Statement | Target table | FROM clause | TRANSFORM clause | WITH clause |
---|---|---|---|---|
BULK INSERT using CSV data source | csv-target | URL | * BATCHSIZE * FORMAT * INPUT * HEADER_ROW | |
BULK INSERT using ndJSON data source | ndjson-target | URL | Includes CAST function | * BATCHSIZE * FORMAT * INPUT * ALLOW_MISSING_VALUES |
BULK INSERT using ORC data source | orc-target | URL | * FORMAT * INPUT | |
BULK INSERT using Apache Parquet data source | parquet-target | URL | * FORMAT * INPUT | |
BULK INSERT using inline CSV | tuple-set-target | Inline CSV | Combines column values using TUPLE function | * FORMAT * INPUT |
MAP and TRANSFORM example for SETQ data types
BULK INSERT INTO doctest (
_id,
idsetqcol,
stringsetqcol,
timestampcol)
MAP(
0 ID,
1 IDSET,
2 STRINGSET,
3 TIMESTAMP
)
TRANSFORM(
@0,
TUPLE(@3,@1),
TUPLE(@3,@2),
@3
)
FROM x'004,456;567;678;789,this;is;the;first;row,2023-11-22T04:46:59Z'
WITH
BATCHSIZE 1
FORMAT 'CSV'
input 'INLINE';
TRANSFORM examples
Map clause | TRANSFORM clause |
---|---|
MAP (0 id, 1 int, 4 string) | `TRANSFORM @0, @1 @2 |
TRANSFORM (
@0 + 10, -- offset the new _id value by 10
@1, -- pass through unchanged
TUPLE(@3,@4), -- create tuple to load time quantum fields
CASE -- clean up state names
WHEN @2 = 'Texas' then 'TX' end
WHEN @2 = 'California' then 'CA' end
ELSE @2
end
)
FROM examples
Using INLINE argument
The contents of an inline string literal are treated as a file and read line-by-line.

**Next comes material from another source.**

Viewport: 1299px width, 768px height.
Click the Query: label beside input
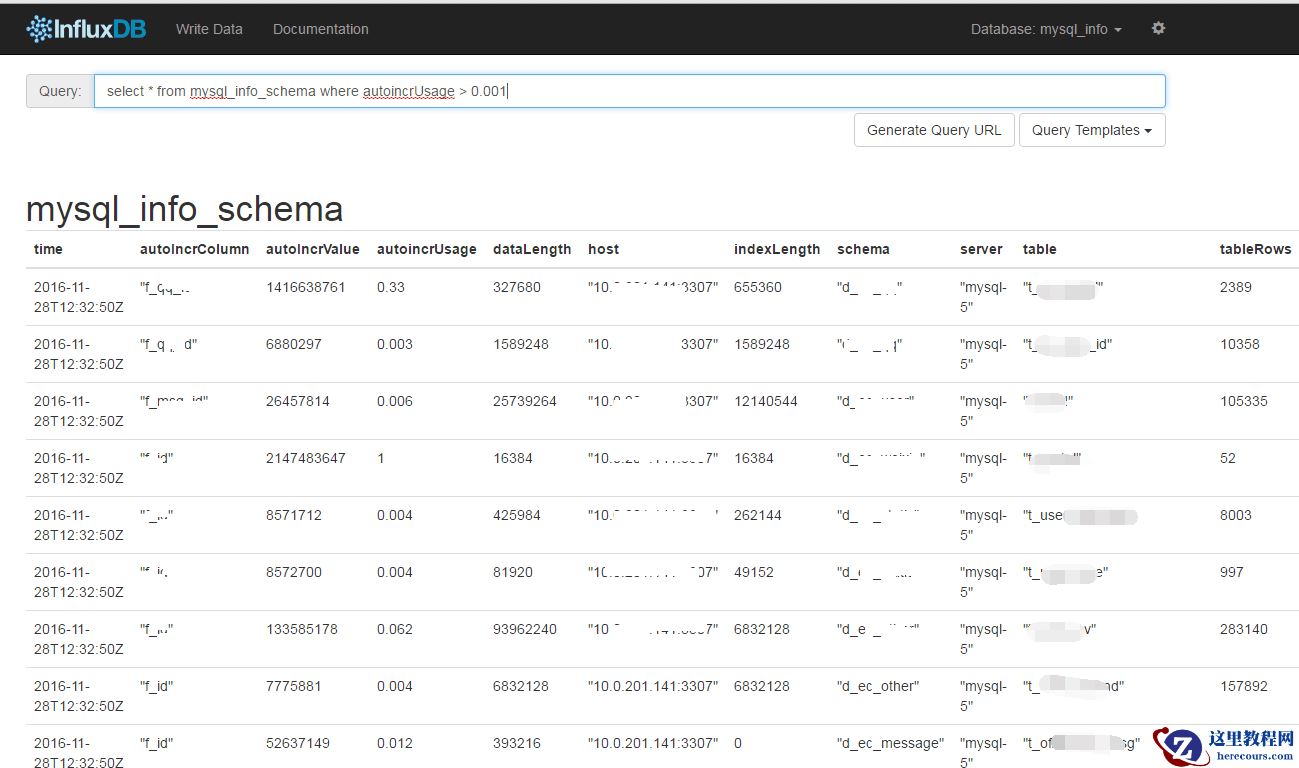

Single line string literal
'this is a single-line string literal'
Multi-line string literal
Multi line (prepend with x
)
x'this
is
a
multi-line
string
literal'
Place closing quotation marks on the final line of any multi-line string literal.
Using INLINE with quotation marks
FROM clause quotation marks must be escaped before the BULK statement is run, even when CSV values are quoted.
Incorrect | Correct |
---|---|
FeatureBase's speed | FeatureBase''s speed |
""Time is money." – Benjamin Franklin." | """Time is money."" – Benjamin Franklin." |
BULK INSERT with read from CSV file
bulk replace
into insert_test (_id, int1, string1, timestamp1)
map (0 id, 1 int, 2 string)
transform (@0, @1, @2, current_timestamp)
from
'/dev/queries/insert_test.csv'
with
format 'CSV'
input 'FILE';
BULK INSERT with STREAM
Using input STREAM requires making an HTTP multipart form POST request. The argument to FROM may be '*'
and all files attached to the request will be streamed in and ingested together. The fbsql CLI tool implements the multipart POST and you would use it as follows:
\file myfile.csv
\file myfile2.csv
\file myfile3.csv
bulk replace
into insert_test (_id, int1, string1, timestamp1)
map (0 id, 1 int, 2 string)
transform (@0, @1, @2, current_timestamp)
from
'*'
with
format 'CSV'
input 'STREAM';
This would ingest all three files in a single request.